Athanasios Anastasiou received his Bachelor degree in Electrical & Electronic Engineering
from the University of Newcastle Upon Tyne, in 2005. In 2006, he received his M.Sc. degree
in Digital Signal & Image Processing from the University of Central Lancashire. Likewise, in
2009 he obtained his second M.Sc. degree in Biomedical Engineering held by the University of
Patras and the National Technical University of Athens (N.T.U.A.). Since 2011, he is a member
of the Biomedical Engineering Laboratory of N.T.U.A., and a Ph.D. candidate in Biomedical
Engineering (University of Patras and N.T.U.A.). His current research interests comprise Bioin-
formatics, Biosignal Processing, Digital Image Processing and technologies for assisted living.
He is a Member of the Institute of Electrical and Electronics Engineers (IEEE) - EMBS Society
and Computer Society, Member of the Institution of Engineering and Technology (IET) and a
member of the Technical Chamber of Greece (TEE).

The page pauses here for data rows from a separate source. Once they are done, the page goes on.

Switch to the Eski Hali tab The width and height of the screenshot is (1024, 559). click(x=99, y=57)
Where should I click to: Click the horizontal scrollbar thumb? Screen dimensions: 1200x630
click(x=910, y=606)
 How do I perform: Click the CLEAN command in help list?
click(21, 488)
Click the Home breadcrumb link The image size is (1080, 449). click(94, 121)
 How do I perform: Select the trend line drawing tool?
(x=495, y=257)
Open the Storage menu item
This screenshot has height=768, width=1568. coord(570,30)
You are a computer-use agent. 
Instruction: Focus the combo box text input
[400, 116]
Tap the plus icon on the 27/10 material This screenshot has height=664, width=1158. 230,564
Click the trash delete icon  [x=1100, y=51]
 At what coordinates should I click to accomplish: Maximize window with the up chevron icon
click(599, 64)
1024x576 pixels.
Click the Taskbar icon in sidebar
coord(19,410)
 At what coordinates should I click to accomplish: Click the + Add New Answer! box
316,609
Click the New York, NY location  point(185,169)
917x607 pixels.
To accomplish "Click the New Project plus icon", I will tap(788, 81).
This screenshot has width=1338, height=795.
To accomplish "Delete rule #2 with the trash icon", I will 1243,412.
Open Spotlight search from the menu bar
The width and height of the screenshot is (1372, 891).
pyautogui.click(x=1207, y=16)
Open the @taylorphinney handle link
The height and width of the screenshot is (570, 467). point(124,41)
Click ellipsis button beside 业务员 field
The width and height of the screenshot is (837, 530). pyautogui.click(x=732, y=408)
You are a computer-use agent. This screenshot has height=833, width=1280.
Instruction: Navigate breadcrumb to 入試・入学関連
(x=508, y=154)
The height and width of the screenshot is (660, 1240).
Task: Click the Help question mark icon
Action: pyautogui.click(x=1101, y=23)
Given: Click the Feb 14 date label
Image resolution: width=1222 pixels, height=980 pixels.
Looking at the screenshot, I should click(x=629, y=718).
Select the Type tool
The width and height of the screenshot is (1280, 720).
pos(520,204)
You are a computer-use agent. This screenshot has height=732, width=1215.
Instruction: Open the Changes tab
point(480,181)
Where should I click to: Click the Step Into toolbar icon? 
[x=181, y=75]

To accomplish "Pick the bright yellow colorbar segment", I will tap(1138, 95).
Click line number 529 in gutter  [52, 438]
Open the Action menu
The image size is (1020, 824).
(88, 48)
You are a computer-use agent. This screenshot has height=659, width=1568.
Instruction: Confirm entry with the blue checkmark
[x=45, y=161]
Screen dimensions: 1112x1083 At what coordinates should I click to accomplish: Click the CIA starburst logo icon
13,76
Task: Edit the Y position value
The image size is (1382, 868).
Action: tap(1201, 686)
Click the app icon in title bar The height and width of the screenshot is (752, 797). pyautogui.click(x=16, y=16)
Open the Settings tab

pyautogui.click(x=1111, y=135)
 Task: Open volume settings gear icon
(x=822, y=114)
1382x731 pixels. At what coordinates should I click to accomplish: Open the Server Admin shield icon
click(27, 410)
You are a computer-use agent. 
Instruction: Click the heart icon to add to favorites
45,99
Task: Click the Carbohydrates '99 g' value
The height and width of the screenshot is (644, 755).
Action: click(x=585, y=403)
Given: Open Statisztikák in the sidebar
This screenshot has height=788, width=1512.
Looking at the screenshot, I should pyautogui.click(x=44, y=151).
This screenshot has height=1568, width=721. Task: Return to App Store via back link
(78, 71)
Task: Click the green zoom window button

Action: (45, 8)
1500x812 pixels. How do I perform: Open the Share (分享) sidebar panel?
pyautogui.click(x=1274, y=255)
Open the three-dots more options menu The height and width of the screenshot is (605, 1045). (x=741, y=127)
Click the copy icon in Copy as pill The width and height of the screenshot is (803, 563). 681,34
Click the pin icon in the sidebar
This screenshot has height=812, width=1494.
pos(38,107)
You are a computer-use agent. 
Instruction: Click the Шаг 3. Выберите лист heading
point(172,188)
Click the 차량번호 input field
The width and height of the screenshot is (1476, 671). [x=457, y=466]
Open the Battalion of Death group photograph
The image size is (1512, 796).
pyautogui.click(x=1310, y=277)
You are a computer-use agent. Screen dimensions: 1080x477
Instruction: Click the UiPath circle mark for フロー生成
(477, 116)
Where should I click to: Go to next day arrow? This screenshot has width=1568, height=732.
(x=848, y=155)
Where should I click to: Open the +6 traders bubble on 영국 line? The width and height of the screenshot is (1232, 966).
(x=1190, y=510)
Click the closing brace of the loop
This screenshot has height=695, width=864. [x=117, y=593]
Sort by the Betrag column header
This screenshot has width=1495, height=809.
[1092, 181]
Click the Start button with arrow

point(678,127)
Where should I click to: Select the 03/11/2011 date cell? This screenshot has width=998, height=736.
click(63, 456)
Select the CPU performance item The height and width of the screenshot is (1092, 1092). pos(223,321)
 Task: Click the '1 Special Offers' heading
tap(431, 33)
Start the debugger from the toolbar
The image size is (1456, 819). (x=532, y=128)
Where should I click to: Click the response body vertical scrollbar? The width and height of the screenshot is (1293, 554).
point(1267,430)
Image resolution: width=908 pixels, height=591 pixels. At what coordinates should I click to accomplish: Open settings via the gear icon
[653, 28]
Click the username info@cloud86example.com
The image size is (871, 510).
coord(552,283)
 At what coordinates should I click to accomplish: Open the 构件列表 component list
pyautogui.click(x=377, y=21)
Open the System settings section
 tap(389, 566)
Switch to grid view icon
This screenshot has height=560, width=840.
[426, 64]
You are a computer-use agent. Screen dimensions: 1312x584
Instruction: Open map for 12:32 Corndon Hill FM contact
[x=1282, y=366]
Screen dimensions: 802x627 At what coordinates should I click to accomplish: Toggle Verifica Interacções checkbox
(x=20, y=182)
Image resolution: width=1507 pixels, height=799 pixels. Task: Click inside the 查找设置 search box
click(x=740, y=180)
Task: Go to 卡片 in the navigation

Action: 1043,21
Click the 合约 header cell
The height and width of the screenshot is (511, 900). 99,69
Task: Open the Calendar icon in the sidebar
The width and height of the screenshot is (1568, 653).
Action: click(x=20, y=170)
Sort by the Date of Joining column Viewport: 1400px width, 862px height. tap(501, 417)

Charalampos Tsirmpas was born in Athens in 1984. In 2009 he graduated from the School of
Electrical and Computer Engineering of the National Technical University of Athens (NTUA),
specializing in telecommunications. Since 2009 he is a PhD candidate at the Biomedical Engineer-
ing Laboratory of NTUA. His research interests include areas such as Bioinformatics, Telemetry,
Telemedicine, and secure transmission of medical data. Also, his PhD research focuses on the
“Internet of Things” in healthcare applications. He is a member of the Institute of Electrical
and Electronics Engineers (IEEE) and the Technical Chamber of Greece (TEE).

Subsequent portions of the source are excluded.